The Bank of Canada released a report on Wednesday July 10th, and as expected, it held the interest rate steady at 1.75%. This rate has not changed since October 2018. Highlights of the report include:

  • A slight increase in Canada’s economic growth forecast for 2019 up to 1.3% from the 1.2% forecast in the report released in April.
  • The bank lowered the forecast for 2019 global growth to 3% from 3.2% in the April forecast.
  • Expected growth is forecasted to hit 1.9% in 2020 down from the April forecast of 2.1% in 2020.
  • Expected growth for 2021 is unchanged from the April forecast remaining at 2%.
  • Inflation is expected to be 1.8% in 2019 which is a decreased from April’s forecast of 1.9%.

The report listed several positive signs of broad-based growth in the economy but cautioned that global trade tensions – particularly between China and the United States – are already a drag on growth and could worsen. 

“While recent export data for Canada have been encouraging, the trade environment continues to be the biggest wild card in our outlook,” Carolyn Wilkins, senior deputy governor, said at a press conference in Ottawa. “Governing Council spent considerable time discussing developments on this front,” and determined that “trade conflicts and uncertainty” will reduce the level of gross domestic product by as much as two percentage points by the end of 2021.

Mr. Poloz’s main challenge, according to economists, is to acknowledge the recent strength in the Canadian economy without fuelling a spike in the Canadian dollar just as the global economy is showing signs of weakness.
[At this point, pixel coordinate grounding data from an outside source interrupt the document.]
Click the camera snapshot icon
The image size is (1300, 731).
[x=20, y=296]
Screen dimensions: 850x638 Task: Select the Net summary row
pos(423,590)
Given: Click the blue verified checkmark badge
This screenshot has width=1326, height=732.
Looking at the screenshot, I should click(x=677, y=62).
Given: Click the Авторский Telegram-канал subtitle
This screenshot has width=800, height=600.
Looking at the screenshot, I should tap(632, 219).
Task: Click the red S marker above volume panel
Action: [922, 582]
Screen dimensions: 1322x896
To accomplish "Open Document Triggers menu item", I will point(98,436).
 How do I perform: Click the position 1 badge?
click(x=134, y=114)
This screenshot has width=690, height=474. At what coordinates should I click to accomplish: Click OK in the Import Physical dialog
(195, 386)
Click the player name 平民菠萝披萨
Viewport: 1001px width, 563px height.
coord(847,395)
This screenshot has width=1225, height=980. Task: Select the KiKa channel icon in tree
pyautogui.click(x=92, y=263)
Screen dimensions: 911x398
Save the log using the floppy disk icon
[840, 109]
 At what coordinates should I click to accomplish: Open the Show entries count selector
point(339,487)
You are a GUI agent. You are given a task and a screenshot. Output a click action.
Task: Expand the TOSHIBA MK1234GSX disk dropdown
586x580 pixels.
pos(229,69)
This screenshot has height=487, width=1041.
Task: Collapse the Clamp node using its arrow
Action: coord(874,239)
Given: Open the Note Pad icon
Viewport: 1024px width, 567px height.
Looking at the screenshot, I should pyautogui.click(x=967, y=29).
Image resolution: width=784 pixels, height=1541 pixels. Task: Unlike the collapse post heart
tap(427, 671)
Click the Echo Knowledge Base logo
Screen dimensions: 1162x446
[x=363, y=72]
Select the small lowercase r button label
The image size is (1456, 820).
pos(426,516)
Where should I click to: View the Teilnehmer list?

“Despite the downgrade to the outlook, it’s going to take a deeper deterioration to spark conversations about easing even as the Fed seems poised to lower rates at month’s end,” said Benjamin Reitzes, the director of Canadian rates and the macro strategist for BMO Economics.

The July 10th report said the Canadian economy performed above expectations in the second quarter, after a slowdown in late 2018 and early 2019. The improvement was attributed to temporary factors such as the reversal of weather-related slowdowns earlier in the year and a surge in oil production.

No clear direction was provided regarding the bank’s future policy plans.

“Recent data show the Canadian economy is returning to potential growth. However the growth is clouded by persistent trade tensions,” the bank said. “Taken together, the degree of accommodation being provided by the current policy interest rate remains appropriate.”